✔ Words placed out-of-order when added to Block Properties and HTML (UN/0152/06)(UN/0152/07)
Completed by Irit W.
- Assigned to
-
Martin L.
- Notes
-
Words are placed out of order in Block Properties and HTML. This is happening throughout the PDF to HTML for UN/0152/06 and /07.
json file
PDF, TITLE first page
***
PDF para 1
***
PDF Para 17(iv)
UN/0152/07 is currently a work-in-progress. If you want to see if the same scrambling of words is happening for you as well, you can try starting at paragraph 32.
If you would like, you can delete paragraph 32 that I entered. I saved all files here, including up-to-date json files:
Desktop Converter files - Tologix - Desktop Converter
Thanks,
Irit
There seems to be a bug with the component we use to extract text from the PDF.
I will contact their Support and report back.
Can I share the PDF file with them?
-Martin
UN/152/07 (WIP) - Tologix - Desktop Converter
This leads me to believe that the issue is with the component we use.

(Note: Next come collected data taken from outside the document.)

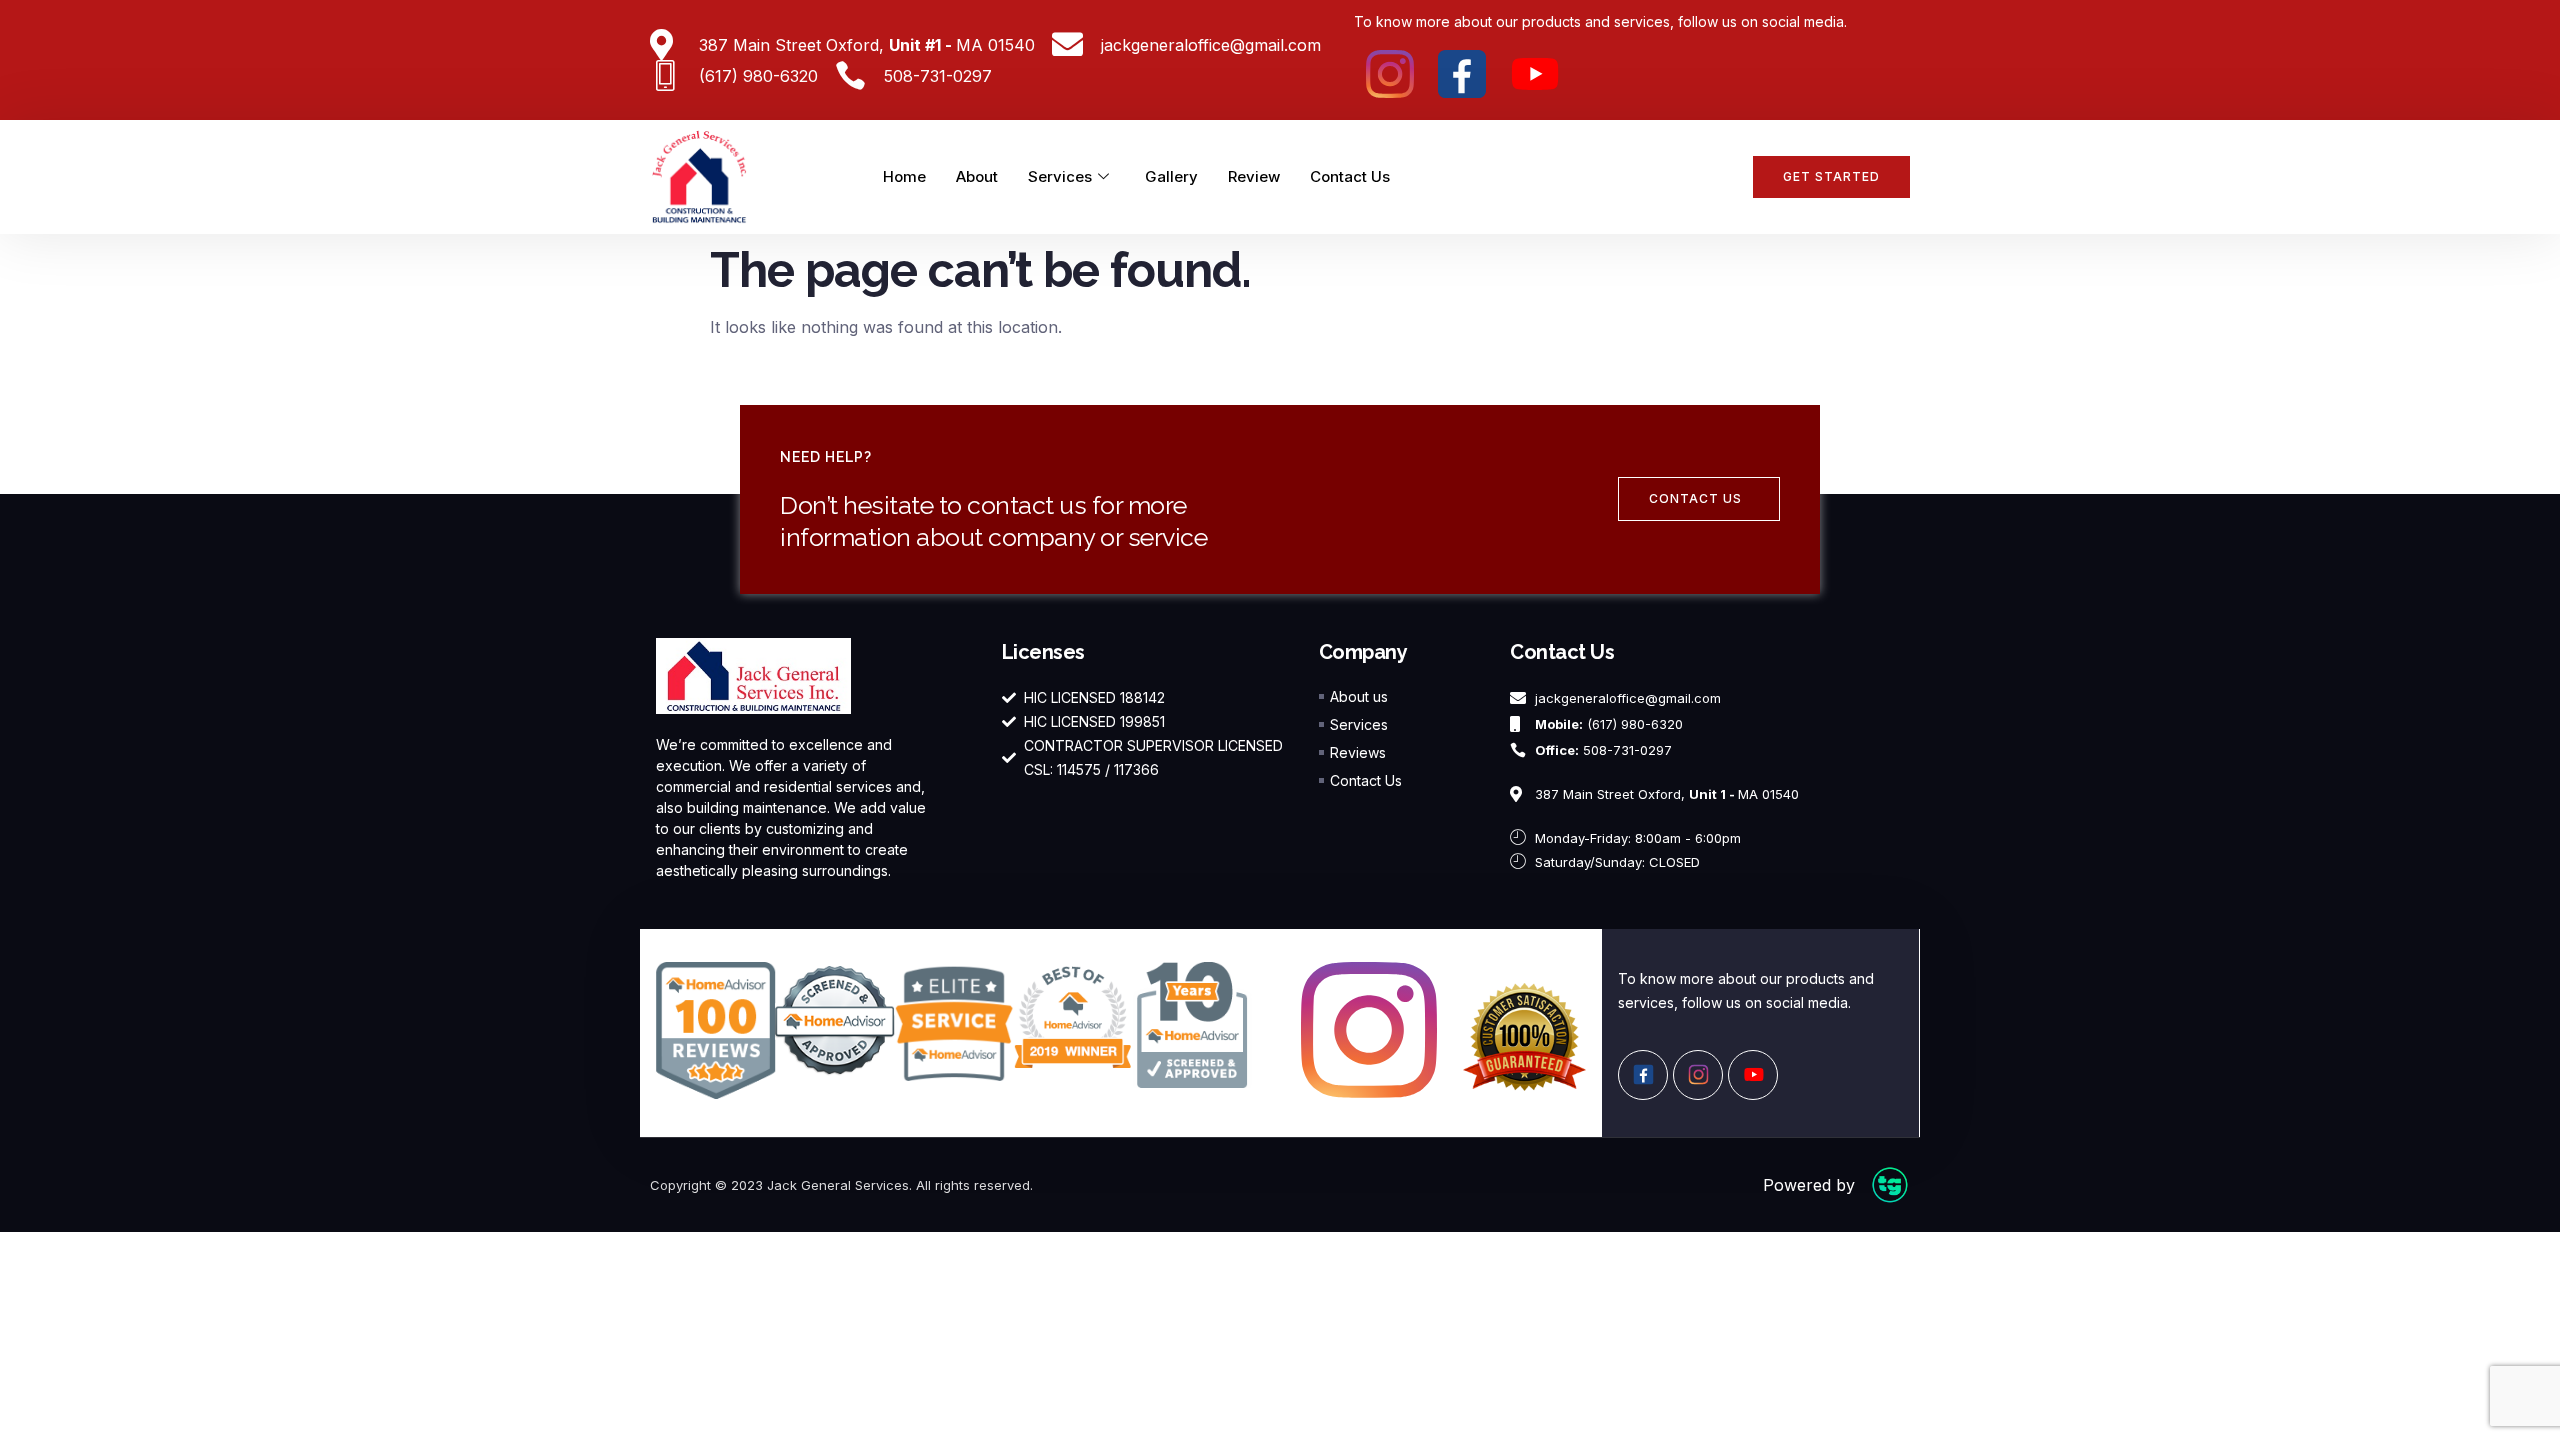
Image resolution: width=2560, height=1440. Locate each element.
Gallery (1171, 176)
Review (1254, 176)
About (977, 176)
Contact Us (1350, 176)
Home (904, 176)
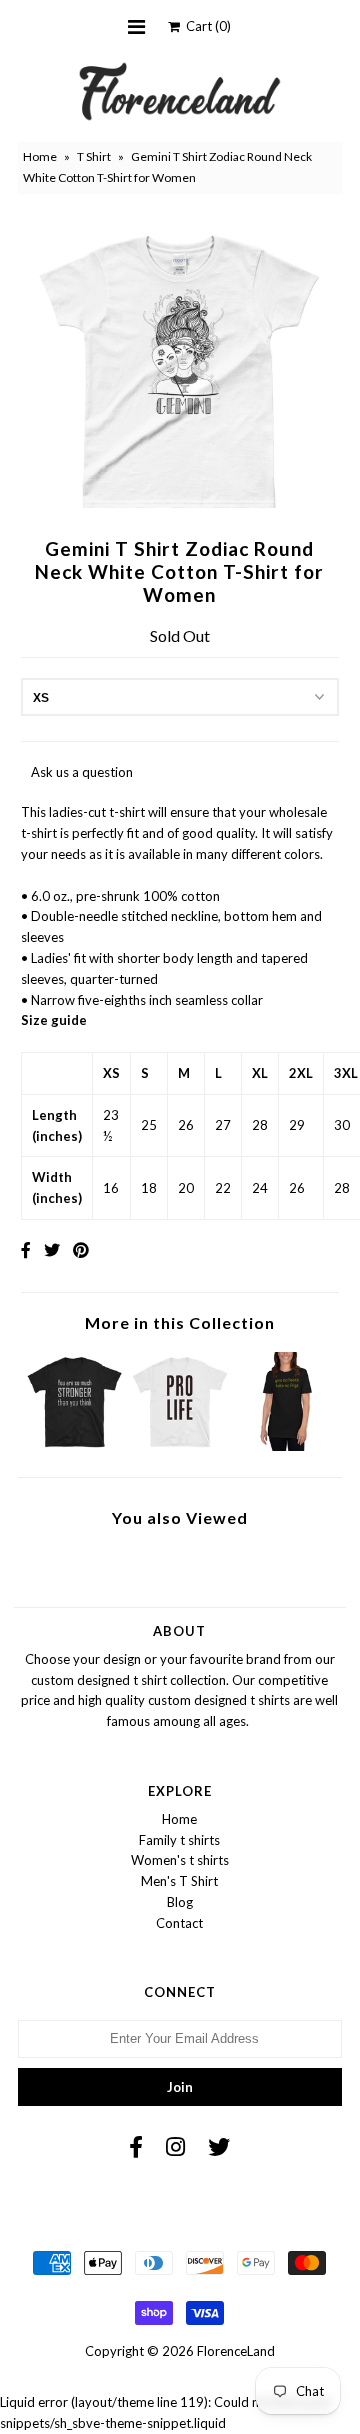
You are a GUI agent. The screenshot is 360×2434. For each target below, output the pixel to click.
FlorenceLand (236, 2351)
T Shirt (94, 156)
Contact (179, 1923)
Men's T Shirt (179, 1881)
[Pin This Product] (81, 1249)
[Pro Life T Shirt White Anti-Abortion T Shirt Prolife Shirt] (179, 1446)
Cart (205, 26)
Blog (180, 1902)
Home (40, 156)
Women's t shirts (180, 1860)
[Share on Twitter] (52, 1249)
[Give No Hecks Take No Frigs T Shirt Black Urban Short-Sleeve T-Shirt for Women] (285, 1446)
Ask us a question (82, 772)
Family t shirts (179, 1840)
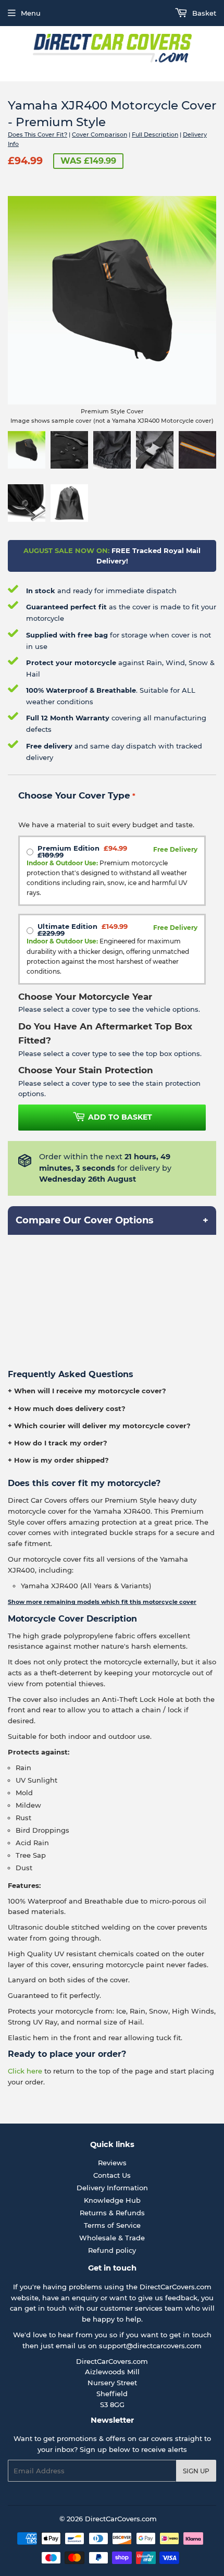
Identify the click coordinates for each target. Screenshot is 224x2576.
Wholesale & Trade (112, 2238)
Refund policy (112, 2250)
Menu (31, 13)
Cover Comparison (99, 134)
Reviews (112, 2162)
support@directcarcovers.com (150, 2345)
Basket (203, 13)
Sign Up (196, 2471)
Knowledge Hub (112, 2200)
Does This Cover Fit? (37, 134)
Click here (25, 2071)
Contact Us (112, 2175)
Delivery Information (112, 2188)
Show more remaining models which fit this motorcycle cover (102, 1601)
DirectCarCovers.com (121, 2518)
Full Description (155, 134)
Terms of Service (112, 2225)
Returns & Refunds (112, 2213)
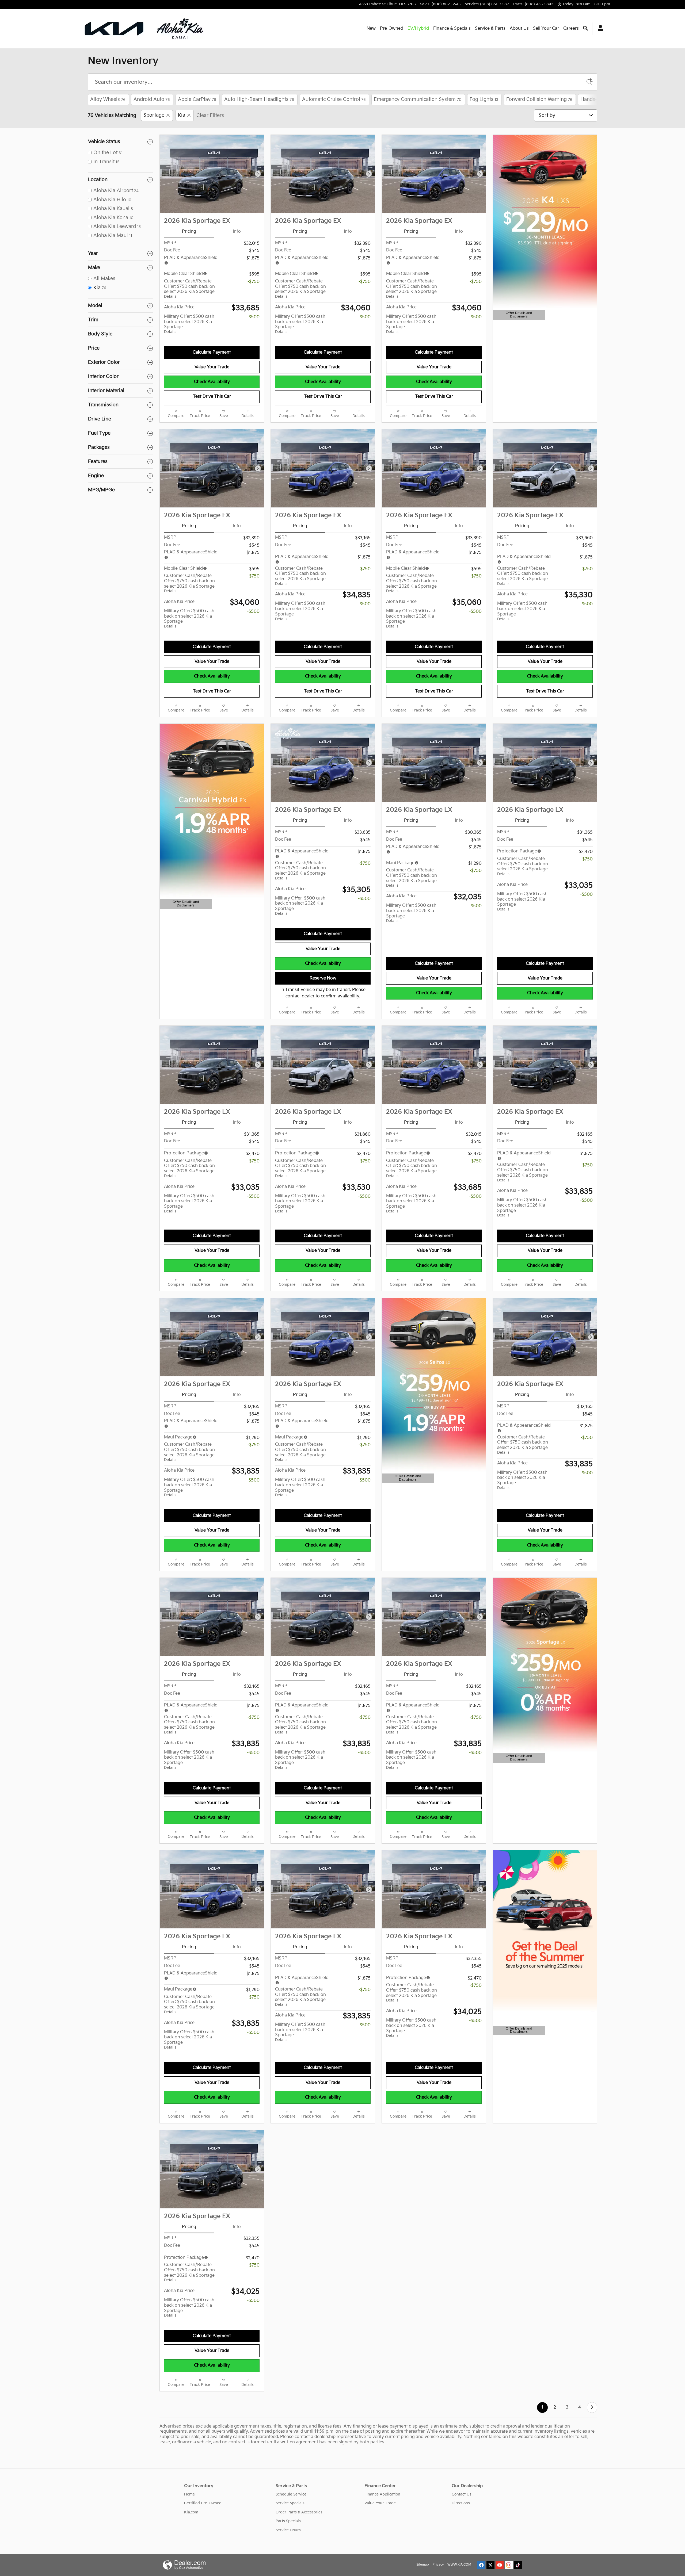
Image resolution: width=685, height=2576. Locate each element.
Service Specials (290, 2503)
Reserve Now (323, 978)
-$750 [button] (254, 281)
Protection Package (517, 851)
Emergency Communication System (418, 99)
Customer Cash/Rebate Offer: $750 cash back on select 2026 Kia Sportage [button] (189, 289)
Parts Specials (288, 2521)
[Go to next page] (592, 2407)
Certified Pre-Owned (203, 2503)
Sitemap (422, 2565)
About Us (519, 28)
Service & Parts (490, 28)
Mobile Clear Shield (183, 273)
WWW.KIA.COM (459, 2565)
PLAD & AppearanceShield (191, 1973)
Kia (181, 115)
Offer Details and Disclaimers (518, 315)
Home (189, 2494)
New (371, 28)
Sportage (153, 115)
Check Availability (212, 381)
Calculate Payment (212, 352)
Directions (461, 2503)
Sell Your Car (546, 28)
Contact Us (461, 2494)
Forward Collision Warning (539, 99)
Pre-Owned (391, 28)
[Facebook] (481, 2565)
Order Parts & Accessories (299, 2512)
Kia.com (191, 2512)
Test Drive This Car (212, 396)
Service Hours (288, 2530)
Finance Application (382, 2494)
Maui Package (400, 863)
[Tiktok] (518, 2565)
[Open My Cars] (599, 28)
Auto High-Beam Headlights (259, 99)
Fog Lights (484, 99)
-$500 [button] (253, 317)
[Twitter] (490, 2565)
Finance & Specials (452, 28)
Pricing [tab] (189, 231)
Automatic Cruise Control (334, 99)
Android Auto (152, 99)
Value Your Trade (212, 367)
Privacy (438, 2565)
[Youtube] (500, 2565)
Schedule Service (291, 2494)
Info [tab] (237, 231)
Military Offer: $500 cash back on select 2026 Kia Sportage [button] (189, 324)
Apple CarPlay (197, 99)
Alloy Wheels (107, 99)
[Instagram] (509, 2565)
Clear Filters (210, 115)
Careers (571, 28)
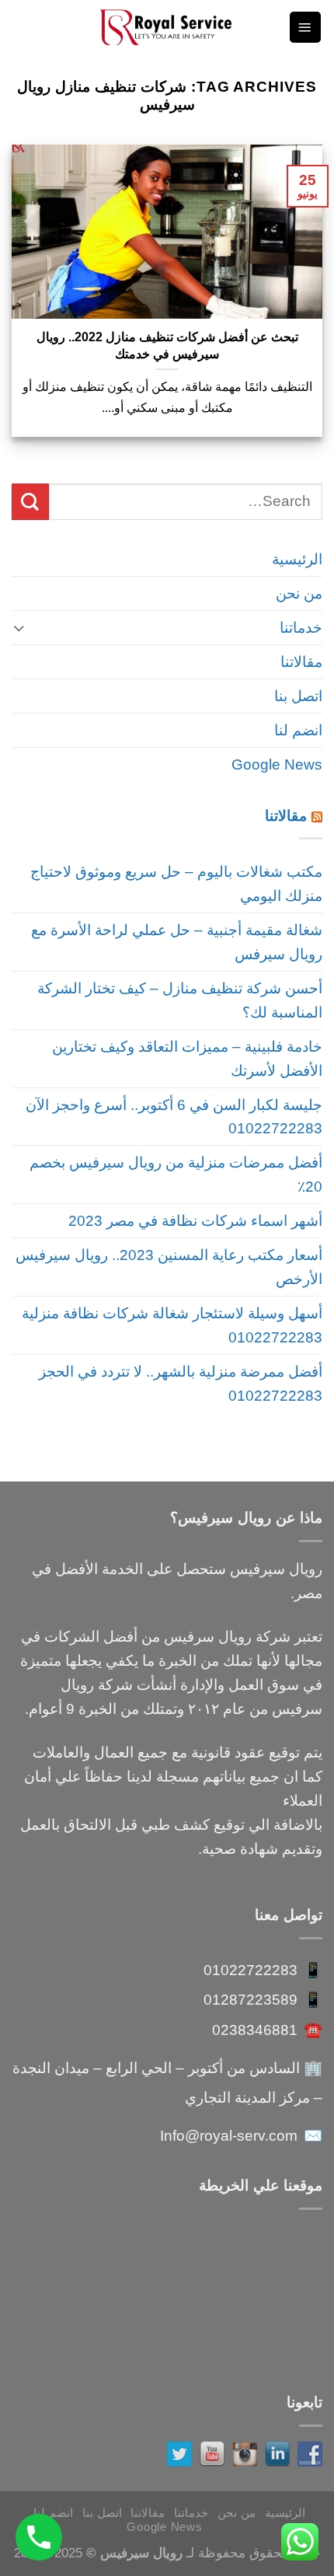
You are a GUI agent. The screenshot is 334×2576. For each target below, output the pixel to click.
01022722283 (250, 1969)
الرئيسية (297, 558)
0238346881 (254, 2029)
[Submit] (30, 501)
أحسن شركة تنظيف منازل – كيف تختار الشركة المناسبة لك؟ (179, 1000)
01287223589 (250, 1999)
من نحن (299, 593)
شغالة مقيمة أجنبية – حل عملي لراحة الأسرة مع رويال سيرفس (176, 941)
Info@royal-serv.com (228, 2135)
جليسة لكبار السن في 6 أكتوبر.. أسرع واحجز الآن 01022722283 (174, 1116)
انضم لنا (298, 729)
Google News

I'll open a ticket with them and report back shortly.
There is a new "OCR Mode" option in the main menu, under Document:
It will always default to Basic (which is the option we've been using). But when dealing with more "difficult" documents (such as ones that have obviously been scanned), you can switch to Advanced.
This will trigger an automatic reload of the PDF (your project will be saved and reloaded).
Note that the Advanced option is much slower to load the PDF, as it does a deep OCR analysis of the PDF document. A document that takes 10 seconds to load with Basic might take several minutes to load. You can tell the progress by the status bar at the bottom. It will say "Document Ready" once it has completed its analysis.
But the end result from my testing is that the accuracy (and order) of the text is much better.
Thanks,
-Martin
Irit
This works! I'm marking this to-do as complete.
Thanks,
Irit